Un groupe demande à nouveau la création d'un centre d'injection supervisé à Ottawa

Le débat au sujet d'un centre d'injection supervisée au centre-ville d'Ottawa refait surface. Un groupe de personnes a fait du porte-à-porte, samedi, pour sensibiliser la population du marché By à la nécessité d'un tel centre.

Le groupe, qui compte une douzaine de bénévoles, sollicite des appuis. Déjà, ils ont amassé près de 2000 signatures sur une pétition pour la création d'un endroit où les toxicomanes pourraient s'injecter de la drogue sous la supervision d'un employé. Ces bénévoles proviennent de différents milieux, dont le système de santé et les services sociaux. Le groupe compte également d'anciens toxicomanes.

L'infirmière auxiliaire Emma Ferguson fait partie du groupe. Selon elle, un centre d'injection pourrait améliorer la santé de la population.

« Je vois souvent le besoin d'avoir des sites pour protéger la santé de la communauté. » — Emma Ferguson, infirmière auxiliaire

Pour sa part, le coordonnateur de la campagne, Chris Dalton, indique que le marché By compte trois des plus importants refuges d'Ottawa. « Nous voulons aider les sans-abris qui consomment de la drogue, car en ce moment, ils le font dans des lieux publics, comme des toilettes », explique-t-il.

Le groupe parle d'une véritable crise dans la capitale fédérale. Ils citent plusieurs surdoses, des infections, mais surtout l'augmentation des cas d'hépatite C et de VIH. Ils s'appuient sur une étude signée par deux chercheurs ontariens l'an dernier. Ceux-ci recommandaient la création de deux centres d'injection à Ottawa.

Ces arguments sont loin de convaincre le voisinage. Le courtier immobilier John O'Sullivan soutient que « donner des aiguilles, c'est comme donner de la drogue ». Il dit avoir peur que la création d'un tel centre encourage les activités illégales.

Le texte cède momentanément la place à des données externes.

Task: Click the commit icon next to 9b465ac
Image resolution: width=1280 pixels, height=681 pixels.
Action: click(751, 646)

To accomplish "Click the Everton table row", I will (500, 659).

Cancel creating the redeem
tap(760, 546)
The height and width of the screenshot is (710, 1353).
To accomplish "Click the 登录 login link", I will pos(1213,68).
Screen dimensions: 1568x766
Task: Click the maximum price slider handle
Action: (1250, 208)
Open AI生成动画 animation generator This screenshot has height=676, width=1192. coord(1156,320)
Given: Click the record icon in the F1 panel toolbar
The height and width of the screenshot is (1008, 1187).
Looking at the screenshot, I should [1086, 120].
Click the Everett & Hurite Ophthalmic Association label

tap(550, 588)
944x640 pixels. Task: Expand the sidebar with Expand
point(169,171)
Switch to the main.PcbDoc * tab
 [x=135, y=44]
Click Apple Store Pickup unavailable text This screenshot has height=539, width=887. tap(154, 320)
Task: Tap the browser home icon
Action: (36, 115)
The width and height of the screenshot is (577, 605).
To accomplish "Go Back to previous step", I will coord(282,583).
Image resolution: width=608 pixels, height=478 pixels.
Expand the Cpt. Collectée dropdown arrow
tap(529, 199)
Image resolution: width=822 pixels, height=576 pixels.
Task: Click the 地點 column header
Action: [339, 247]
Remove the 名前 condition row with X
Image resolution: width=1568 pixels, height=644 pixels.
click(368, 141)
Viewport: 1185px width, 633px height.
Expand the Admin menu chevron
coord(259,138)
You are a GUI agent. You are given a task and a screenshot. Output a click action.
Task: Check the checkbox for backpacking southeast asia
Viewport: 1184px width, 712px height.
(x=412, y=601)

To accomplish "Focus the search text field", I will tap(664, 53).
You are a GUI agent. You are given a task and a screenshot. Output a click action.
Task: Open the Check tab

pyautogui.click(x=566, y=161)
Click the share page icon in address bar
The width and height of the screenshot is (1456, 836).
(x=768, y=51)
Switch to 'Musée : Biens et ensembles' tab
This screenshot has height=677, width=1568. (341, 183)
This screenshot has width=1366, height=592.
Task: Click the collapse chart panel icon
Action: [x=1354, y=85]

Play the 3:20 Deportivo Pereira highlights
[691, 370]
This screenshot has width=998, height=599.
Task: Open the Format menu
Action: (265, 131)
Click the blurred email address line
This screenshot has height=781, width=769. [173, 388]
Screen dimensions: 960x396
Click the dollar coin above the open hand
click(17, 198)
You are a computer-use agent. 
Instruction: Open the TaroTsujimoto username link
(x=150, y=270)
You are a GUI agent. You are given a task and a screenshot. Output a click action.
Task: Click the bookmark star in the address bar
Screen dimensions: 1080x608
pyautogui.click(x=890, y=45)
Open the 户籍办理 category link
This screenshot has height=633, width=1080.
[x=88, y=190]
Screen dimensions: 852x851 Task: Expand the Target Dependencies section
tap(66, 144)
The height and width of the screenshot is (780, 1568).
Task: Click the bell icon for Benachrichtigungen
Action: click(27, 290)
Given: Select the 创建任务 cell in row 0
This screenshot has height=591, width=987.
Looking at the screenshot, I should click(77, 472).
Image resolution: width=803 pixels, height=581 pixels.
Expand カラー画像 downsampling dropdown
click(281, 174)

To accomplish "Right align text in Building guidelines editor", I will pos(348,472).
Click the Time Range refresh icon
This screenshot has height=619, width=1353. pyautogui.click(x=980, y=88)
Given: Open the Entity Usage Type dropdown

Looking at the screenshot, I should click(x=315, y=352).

Le maire d'Ottawa, Jim Watson, et le chef de police, Charles Bordeleau, croient eux aussi qu'un centre d'injection n'est pas la solution à la toxicomanie. M. Watson souhaite plutôt la création de centres de traitement pour les jeunes toxicomanes.

« La position du service de police d'Ottawa n'a pas changé. [...] C'est la sécurité de notre population qui est primordiale. » — Charles Bordeleau, chef de police d'Ottawa

Le groupe de bénévoles va poursuivre le porte-à-porte au cours des prochaines semaines. Les membres veulent cibler d'autres quartiers afin d'obtenir un maximum de soutien au sein de la population pour faire plier les élus.